Zanuck was 23 when he started at box. He ran the studio for 50 years.
FOX has been real bad...
The stories I have consumed and learned from were created by or shared by artists (or surviving friends/associates) who were on the receiving end of abuse.
In film. TV. Music. Plays. Books. When famous people are abused, their stories do get out. Stop acting like you have not seen this and you do not know about the dirty side of Hollywood.
One thing I know about famous people is this: fmous women & famous men rarely cannot stop talking about their personal narrative. From womb to tomb. Scandals. Coverups. Everything that happened to that.bWhy is everyone acting like there isn’t an industry based off of the inevitable tragedy of committing oneself to the romanticized Hollywood lifestyle?
I have paid thousands and thousands of dollars consuming and learning from tragic stories shared (or revealed) by all artists. My family treasures information and entertainment, so I have been awake since 1988.
Brokaw every night. Jeopardy. Cheers. Seinfeld. Simpsons. Old music. New music. My parents are old and white and grew up in Miami, Florida. During the Cuban missile crisis & segregation.
My parents talk to me and my sister about those experiences and how awful they were. What scary times they were. How confusing it was to be a child seeing adults that were a different tone forced to adhere to degrading laws that were clearly wrong. I’m sorry your parents chose not to discuss things about their lives. People have many reasons for keeping secrets. My parents never liked what they saw happening to their fellow Americans & the Seminole Nation.
We used to laugh as the family about the days of “duck and cover”. My dad remembers thinking (at 10) that hiding under a desk probably wasn’t going to help if we were bombed. My mother would run home every day and play nuclear fallout shelter with her friend Elaine.

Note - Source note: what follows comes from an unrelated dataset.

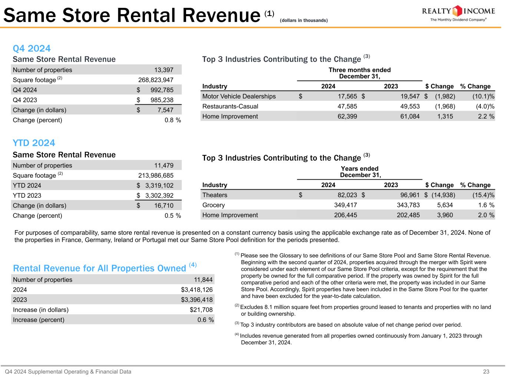Select the Q4 2024 section heading

32,49
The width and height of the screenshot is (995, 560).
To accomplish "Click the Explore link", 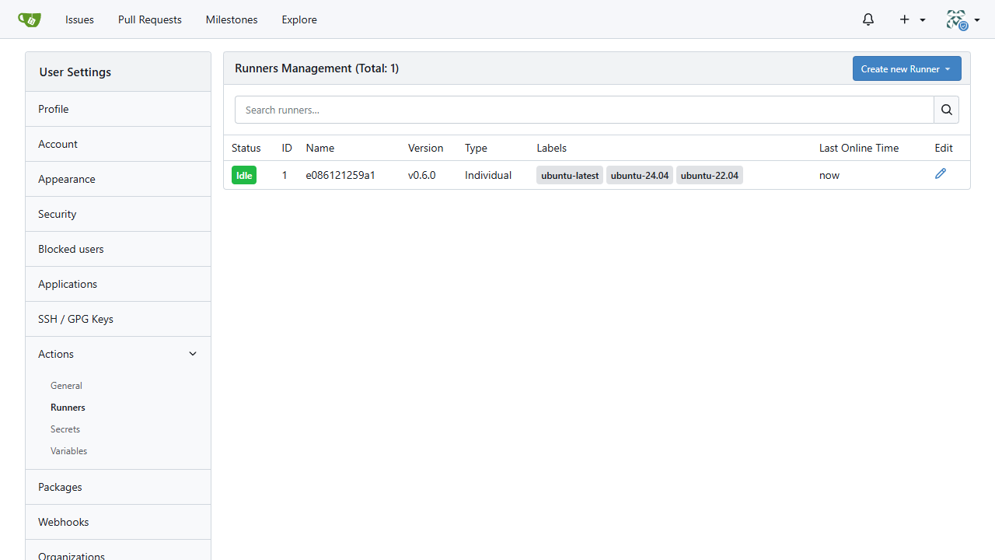I will point(299,19).
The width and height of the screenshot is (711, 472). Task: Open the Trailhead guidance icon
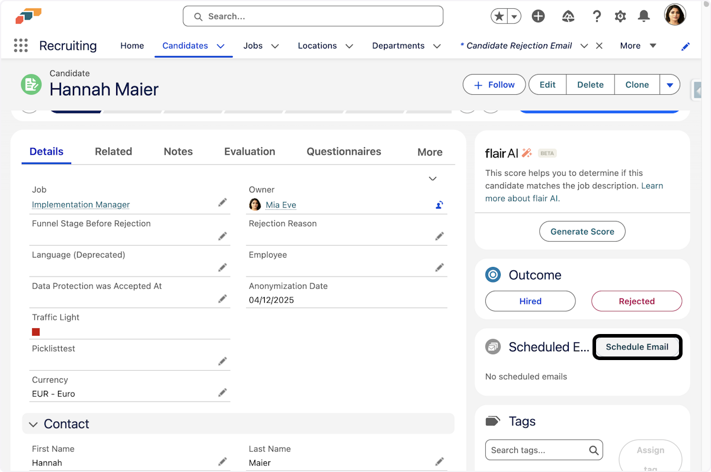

I got a lot of Hollywood scandal information for free. At the damn library in Palm Beach County, directly across from President Blondie’s international west palm beach golf course. The one right next to the prison and airport.
I started reading books in the library about Hollywood, Broadway, Music, Art folklore when I was 8 & I got ahold of a Barbra biography that I’m sure Babs hated.
I am from the most clowned on state in the Union. It took me 12 years to get a two year associates degree from a Florida college. In English. I’m not a genius. Although, I did have a psychologist tell me during my IQ test if it weren’t for math, I’d be a genius. I chose to take that as a compliment.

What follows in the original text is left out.